I am hesitant to tell you how we can live righteously. That can lead to writing parameters to live by thus creating a religion. Or, it can lead to us thinking that we earn grace by acting a certain way or doing certain things. Religion does not lead to sanctification. Sanctification is a journey toward spiritual maturity. It comes from God’s power and grace.

There are many ways we can grow spiritually to reach maturity. We read our Bible, study the Scriptures, pray, gather as a community, tithe, share communion, and worship God. There are things we do in our private lives and things we do together in order to grow spiritually. But, spiritual maturity cannot be reached by private practice or communal worship alone. It is both/and.

This is where I think the spiritual, but not religious crowd gets it wrong. I don’t like the language used, because spirituality is what Christianity is about, not religion. But, for the spiritual, but not religious gathering as a community is religion and spirituality is what you do on your own. One cannot be a Christian apart from community. The spiritual, but not religious seek spiritual maturity apart from community, but you cannot attain the blessings and rewards of Christian grace and hope apart from community. You are growing spiritually just because you gather here. Be a part of this community because it is good for your soul.

For most of my life, I spiritual, but not religious. I wouldn’t have defined myself that way, but that is what I was. I believed in God, thought I was going to Heaven, and prayed, but I didn’t know Jesus. Then, someone invited me to church. He didn’t talk about sin, judgment, damnation, grace, forgiveness, the cross, or eternal life. He simply invited me to church and left the rest up to the Holy Spirit.

It is within a Christian community that I discovered that there was more to life. There was grace, hope, faith, and love. I learned the Scriptures and came to know God in a new way. Without community, I would have never discovered the truths of Christ. That is why it is so important to invite people to church.

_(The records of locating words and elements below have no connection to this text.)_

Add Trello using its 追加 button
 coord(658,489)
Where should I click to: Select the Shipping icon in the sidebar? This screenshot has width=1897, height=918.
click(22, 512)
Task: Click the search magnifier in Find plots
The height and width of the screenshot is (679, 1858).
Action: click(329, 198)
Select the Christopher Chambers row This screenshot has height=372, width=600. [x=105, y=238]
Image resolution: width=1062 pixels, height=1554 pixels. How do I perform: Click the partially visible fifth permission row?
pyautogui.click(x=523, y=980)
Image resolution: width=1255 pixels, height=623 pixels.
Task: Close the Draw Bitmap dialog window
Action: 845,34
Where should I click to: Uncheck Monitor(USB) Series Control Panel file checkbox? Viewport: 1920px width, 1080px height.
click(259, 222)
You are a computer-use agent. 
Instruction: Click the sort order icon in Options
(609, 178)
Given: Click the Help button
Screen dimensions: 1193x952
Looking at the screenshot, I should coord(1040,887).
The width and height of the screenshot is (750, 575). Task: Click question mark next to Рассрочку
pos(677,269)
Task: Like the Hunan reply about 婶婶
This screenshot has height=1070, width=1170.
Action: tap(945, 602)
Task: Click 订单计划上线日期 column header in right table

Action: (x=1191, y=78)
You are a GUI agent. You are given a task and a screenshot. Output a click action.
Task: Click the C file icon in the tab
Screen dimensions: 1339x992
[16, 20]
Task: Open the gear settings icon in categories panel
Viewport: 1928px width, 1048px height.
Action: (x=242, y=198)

It may open up their lives to the truth that there is more to life than the feeble hope they have without Christ. You don’t need to explain sin and grace. You don’t need to lead them through some special form of praying into salvation. Just invite them to church and let the Holy Spirit take it from there. We trust the Holy Spirit to work in our lives. Let the Holy Spirit work in the lives of others. Invite people to community, the community you love and the community in which you grow toward righteousness and holiness.